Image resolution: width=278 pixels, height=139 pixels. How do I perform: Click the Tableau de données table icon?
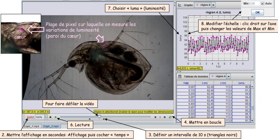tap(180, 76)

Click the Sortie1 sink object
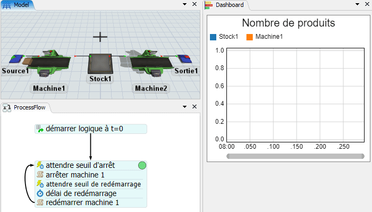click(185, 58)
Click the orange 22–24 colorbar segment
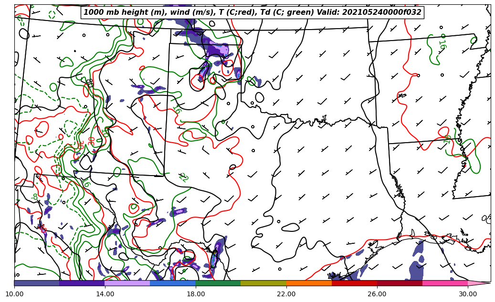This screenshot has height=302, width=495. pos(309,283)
..........
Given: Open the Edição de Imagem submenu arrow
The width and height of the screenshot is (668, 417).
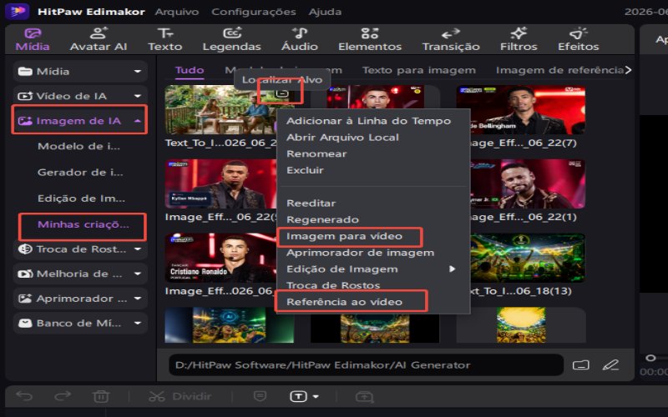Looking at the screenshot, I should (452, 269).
..........
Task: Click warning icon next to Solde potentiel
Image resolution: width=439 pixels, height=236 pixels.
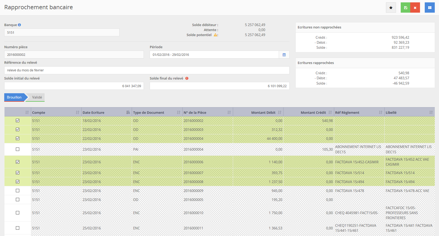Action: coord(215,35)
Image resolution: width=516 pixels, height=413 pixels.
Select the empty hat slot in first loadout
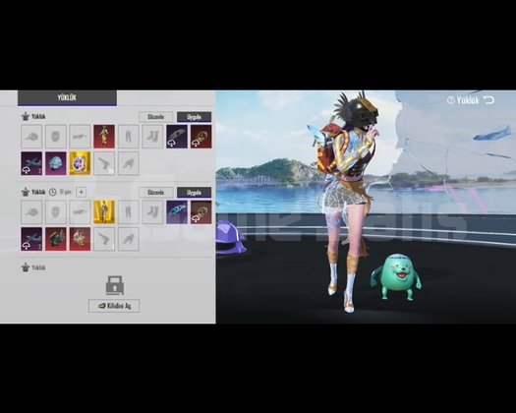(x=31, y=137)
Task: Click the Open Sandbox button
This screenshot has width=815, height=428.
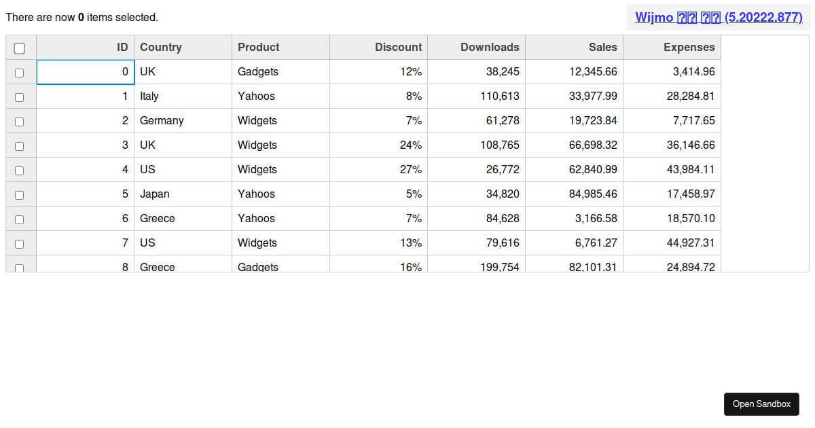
..........
REQUIRED ACTION -> Find the line with "Task: Click the Open Sandbox button" in the material above. Reproduce it and each line after it up to and including the line with "This screenshot has width=815, height=428.".

EXERCISE SOLUTION ->
Task: Click the Open Sandbox button
This screenshot has width=815, height=428.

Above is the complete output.